EL HOMBRE QUE ROMPIÓ UNA NACIÓN

Artículo de Manuel Martín Ferrand  en “Republica.com” del 25 de abril de 2011

Por su interés y relevancia he seleccionado el artículo que sigue para incluirlo en este sitio web.

 

En tiempos de Francisco Umbral, como él mismo decía, del español se podía sacar, con la misma facilidad, un soneto o un cuchillo. Ya no es así. Nuestro idioma, empobrecido por el uso y acorralado por las ansias nacionalistas, ya solo da para lamentos mal estructurados y paupérrimas campañas electorales. Se nos encanija por momentos y, en eso, no hace más que reducir su escala a la general de la Nación. Otra cosa es el vuelo “imperial” que el idioma vive por el mundo; pero eso, en lo que hoy quiero ocuparme, ni nos va ni nos viene.

En ocasiones, la actualidad nos brinda pequeñas noticias que son grandes diagnósticos políticos, económicos, sociales y culturales. Francia, según hemos sabido mientras España suspendía por culpa de la lluvia muchos de los muchísimos desfiles procesionales programados, ha reconocido los toros como Patrimonio Inmaterial de su Cultura. En la actualidad, nuestros vecinos del norte celebran festejos taurinos en medio centenar de ciudades y pueblos. Son parte esencial de su sentido lúdico y ceremonial y, lejos de avergonzarse por ello, sin complejos, lo reconocen como algo heredado. Algo en el mismo plano que Molière o Victor Hugo.

Acabamos de asistir aquí, en España, al chusco acontecimiento de que un Parlamento, el de Cataluña, prohíba la celebración de corridas de novillos y toros para, con ello, “desespañolizarse” un poco y enfatizar el más local bou embolat y otros festejos próximos, igualmente taurinos – como los bous al carrer –, pero menos litúrgicos y estilosos.
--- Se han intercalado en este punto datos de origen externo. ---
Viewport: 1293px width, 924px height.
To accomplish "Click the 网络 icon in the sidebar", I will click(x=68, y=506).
El punto de inflexión entre un Nación como Francia que reclama la fiesta – ¿nacional española? – como Patrimonio de la Humanidad y otra como España que, aunque sea en alguno de sus territorios, se avergüenza de ella, se cimenta en las políticas insensatas y demoledoras de José Luis Rodríguez Zapatero.

El todavía presidente del Gobierno de España – ¿cuántos destrozos caben en los once meses que le restan en el cargo? –, corto de principios, largo de prejuicios, repleto de rencores y sin más objetivo que su permanencia en el poder, sembró en Cataluña una semilla que fructificó dándole fuerza a sus movimientos centrífugos. De ahí lo de los toros y un montón de gestos afines y separadores.

Esa misma política aplicada en otros territorios del Estado y subrayada por la infamante doctrina de la memoria histórica, reverdecedora de las dos Españas enfrentadas y animadora del cainismo nacional ya superado en la Transición, ha sido la gran herramienta con la que, en menos de dos legislaturas, un señor de León, sin más pasado político que su silente buena conducta en el Congreso desde 1986, ha conseguido liderar el partido decano entre los del país y, materialmente, romper la Nación Española.

Son muchos, amigos y enemigos, quienes centran en Zapatero una cuota importante de la crisis económica que padecemos. Eso, que podría ser, no es lo grave. La crisis es mundial y pudo, y debió, haberse visto venir y obrar en consecuencia en lugar de, bobaliconamente, negarla y llamar antipatriotas a quienes la avisaban. En lo económico la responsabilidad de Zapatero se centra, especialmente si se considera su militancia fáctica y su ideología hipotética, en no haber atacado con resolución el problema financiero. Ahí es culpable la complacencia socialista, en muchos casos protectora de “sus” Cajas, y no se puede acotar la responsabilidad en el muy responsable Miguel Ángel Ordóñez.

El gran pecado de Zapatero es, esencialmente político y de él se deriva parte de la catástrofe envolvente. Después de predicarnos que España es una Nación discutida y discutible comenzó el festival de los despropósitos. Se sintió más grande que los EE.UU., hasta el punto de no mantener la mínima cortesía que merece su bandera; más rico que Italia y camino de superar las cotas de bienestar de los franceses. Se confundió de amigos y, chapuceando y mal acompañado, con ministros de una talla tan escasa que nunca, desde la I República, se habían visto por estos pagos y ahí está el resultado.

Zapatero, y no solo literariamente, ha roto una Nación. Ahora trabaja afanosamente para quebrar un Continente. Alguno de los suyos debiera decirle algo, dárselo a entender y obrar en consecuencia constitucional. Es evidente que no se merece el soneto que Umbral veía en los pliegues del idioma. El cuchillo sería más útil para cortar por lo sano. Si es que queda algo sin enfermar.